India’s exchange traded note (ETN) and closed-end fund (CEF) have been down recently as India has been making moves to limit overseas money into its stock market. As more money from abroad flows into India and other emerging-market countries, such as China and Thailand, policy makers are worried that so much money so fast could create bubbles. Earlier this week, authorities in India proposed restricting a popular method used by foreigners to invest in local shares. Stocks dropped sharply Wednesday in response, with the benchmark Sensex index falling nearly 10% before recovering to close 1.8% lower, reports Jackie Range and Joanna Slater for The Wall Street Journal. Currently, iPath MSCI India Index ETN (INP) is up 47.6% year-to-date, and the India Fund (IFN) is up 20.8% year-to-date. Besides IFN and INP, the Claymore/BNY BRIC (EEB) has 11.8% invested in India and is up 68.9% year-to-date.
India’s inflation rate dropped to a five-year low of 3.1%, the government said Friday, which raised hopes that the central bank might not raise key interest rates later this month. Friday’s figures mark a big improvement compared with February, when the inflation rate climbed to a two-year high of 6.7%, creating fears that the economy might be overheating, the Associated Press reports.

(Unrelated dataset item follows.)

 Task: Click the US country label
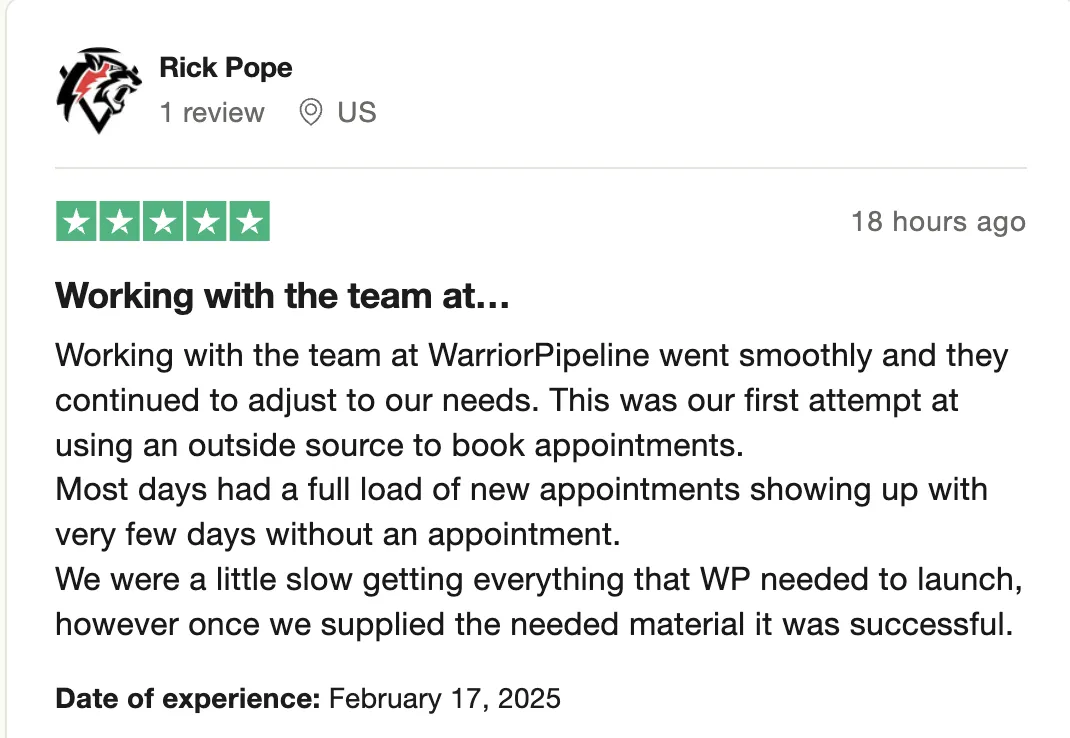[357, 112]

Although Friday’s figures offered great news for India’s economy, the country needs better corporate governance to attract foreign investors, especially those from the U.S. Yet a new study shows that India’s corporate sector is vulnerable to corporate governance problems such as unclear leadership succession and a lack of genuinely independent directors because of the dominance of family-owned companies, reports Joe Leahy for the Financial Times. The ETN and CEF were created precisely because it’s been difficult for foreign investors to get India exposure. If India is having further problems with foreign investment, how will this impact creating an India-based ETF for U.S. investors?
For full disclosure, some of Tom Lydon’s clients own EEB.